For a plaintiff to invoke federal jurisdiction to bring suit in the federal courts, he must demonstrate standing. See Lujan v. Defenders of Wildlife, 504 U.S. 555, 561-62 (1992). Standing is central to the “case-or-controversy” requirement of Article III, § 2 of the U.S. Constitution. Juidice v. Vail, 430 U.S. 327, 331 (1977). Even if the parties have not raised the issue, a court is “obligated to consider the issue sua sponte, if necessary.” Boeing Co. v. Van Gemert, 444 U.S. 472, 488 n.4 (1980) (Rehnquist, J., dissenting); see also Juidice, 430 U.S. at 331. To satisfy the requirement for standing, Plaintiff must show that: 1) he suffered an “injury in fact” that is (a) concrete and particularized and (b) actual or imminent; 2) the injury is fairly traceable to the challenged action of Defendants; and 3) it is likely, not merely speculative, that the injury will be redressed by a favorable decision. Friends of the Earth, Inc. v. Laidlaw Env'l Services (TOC), Inc., 528 U.S. 167, 180-81 (2000) (citing Lujan, 504 U.S. at 560-61).

It is clear from the complaint that Plaintiff's fiancee received the letter threatening eviction, not Plaintiff, and nothing in the complaint indicates that Plaintiff was a lessee of an apartment at the Plaza Apartments. As such, he does not have standing to bring a claim related to the letter threatening eviction.[1]

Reading the complaint liberally, Plaintiff also appears to allege that he is no longer allowed on the property and cites to the Fourteenth Amendment.

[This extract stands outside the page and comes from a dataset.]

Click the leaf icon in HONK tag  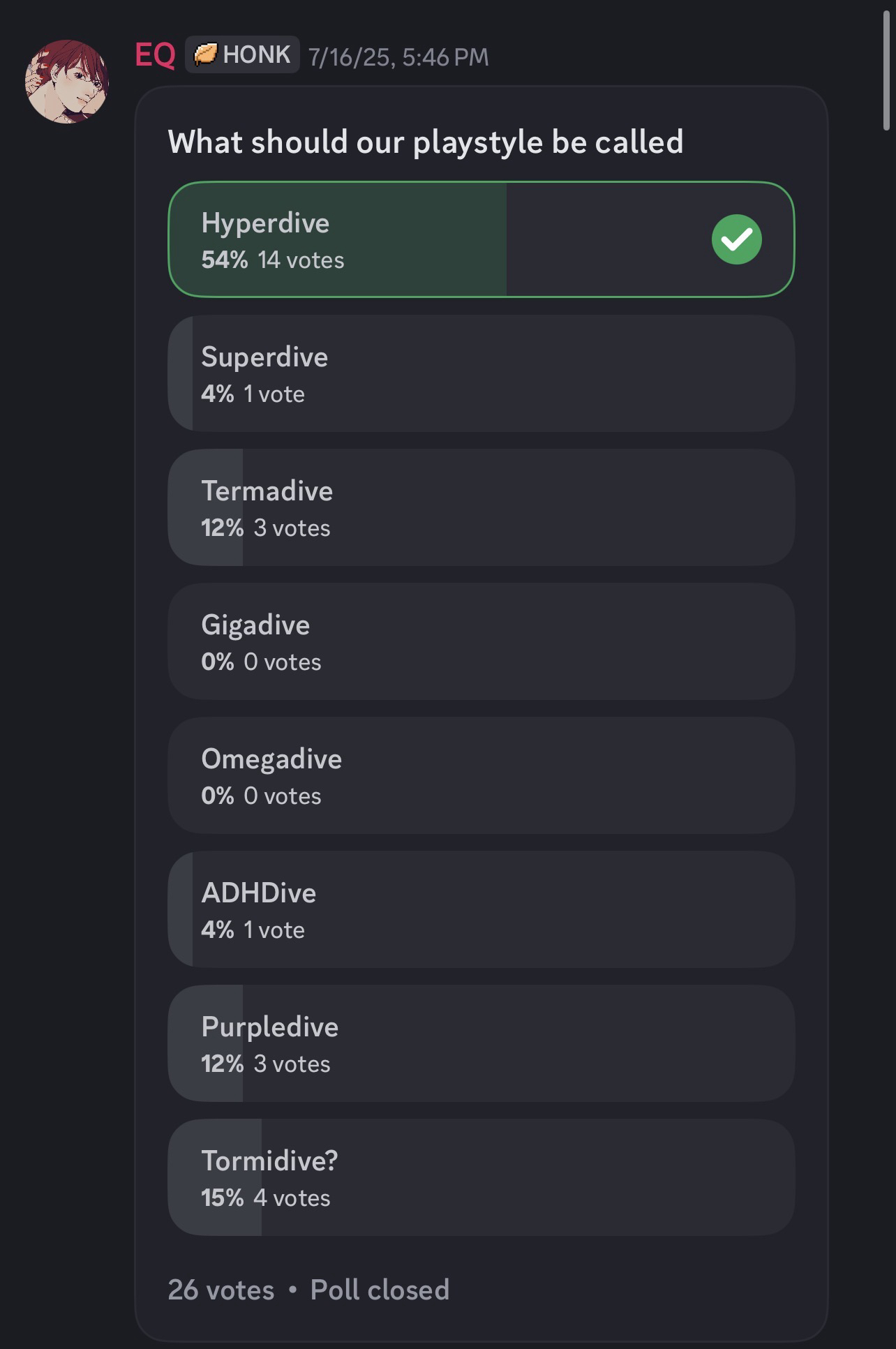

In Thomas v. Shipka, the Sixth Circuit held that § 1983 provides the exclusive remedy for constitutional claims brought against state and local officials and local units of government. Because Plaintiff has no cause of action directly under the Constitution, see Thomas v. Shipka, 818 F.2d 496, 499 (6th Cir. 1987), vacated on other grounds, 488 U.S. 1036 (1989); see also Smith v. Kentucky, 36 F.4th 671, 674 (6th Cir. 2022), the Court construes Plaintiff's Fourteenth Amendment claim as being brought under § 1983. Azul-Pacifico, Inc. v. City of Los Angeles, 973 F.2d 704, 705 (9th Cir. 1992); Henderson v. Corr. Corp. of Am., 918 F.Supp. 204, 208 (E.D. Tenn. 1996).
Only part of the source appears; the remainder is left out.